Si les opportunités existent, le Maroc doit encore lever plusieurs obstacles pour concrétiser son ambition en IA :

  • Le manque d’infrastructures : «Sans Data Centers équipés de GPU, nous serons toujours dépendants de l’étranger».
  • Le cadre réglementaire : Le Maroc n’a pas encore mis en place de législation spécifique à l’IA. «Nous devons éviter de réguler avant d’innover.
  • L’Europe a fait cette erreur, et elle peine maintenant à rivaliser avec les États-Unis et la Chine».
  • La fuite des talents : «Nous avons d’excellents ingénieurs en IA, mais beaucoup partent travailler aux Émirats, aux États-Unis ou en France, faute d’opportunités locales».

Pour contrer ces défis, un plan d’action clair est nécessaire d’accélérer la mise en place de formations spécialisées en IA, d’attirer des investisseurs privés et étrangers pour financer l’innovation et de créer des infrastructures locales capables de supporter des projets ambitieux. «Si nous réunissons ces éléments, alors oui, le Maroc peut jouer un rôle dans l’IA mondiale. Mais nous devons agir vite, car la course est déjà lancée», avertit Kettani.

Vers une IA au service du développement économique

L’Intelligence artificielle pourrait devenir un levier de transformation majeur pour l’économie marocaine.
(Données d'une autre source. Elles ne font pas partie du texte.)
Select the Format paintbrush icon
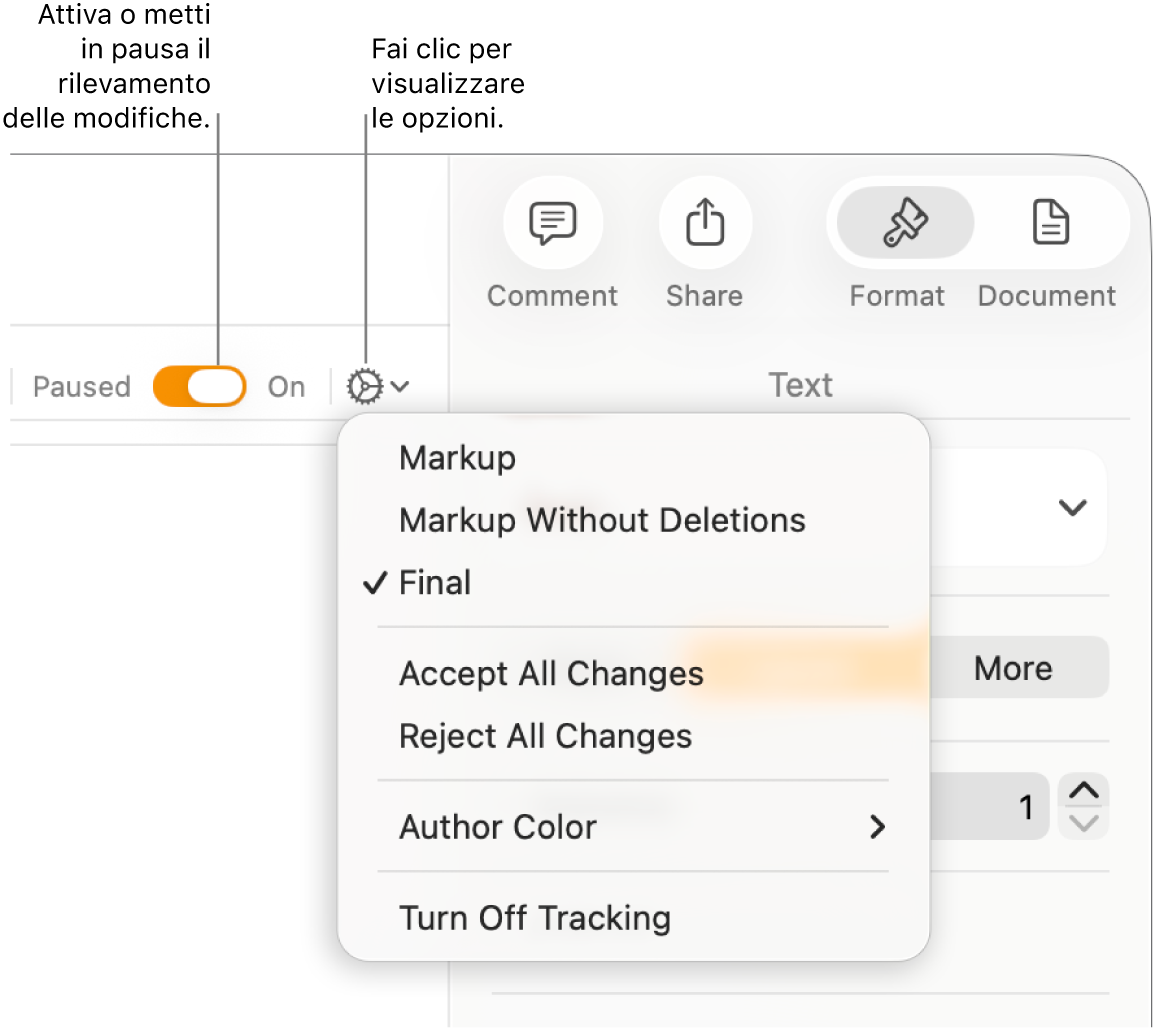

En structurant un écosystème dynamique et en misant sur des niches stratégiques, le pays pourrait réduire sa dépendance aux technologies étrangères et développer des solutions adaptées à ses besoins spécifiques. «Nous avons les compétences et le potentiel. Ce qu’il manque, c’est une vision d’ensemble et un véritable engagement de l’État et du secteur privé pour faire de l’IA un pôle de compétitivité national», conclut Kettani. Le défi est grand, mais le Maroc a toutes les cartes en main pour faire de l’IA un moteur de son développement économique. Encore faut-il prendre les bonnes décisions dès maintenant.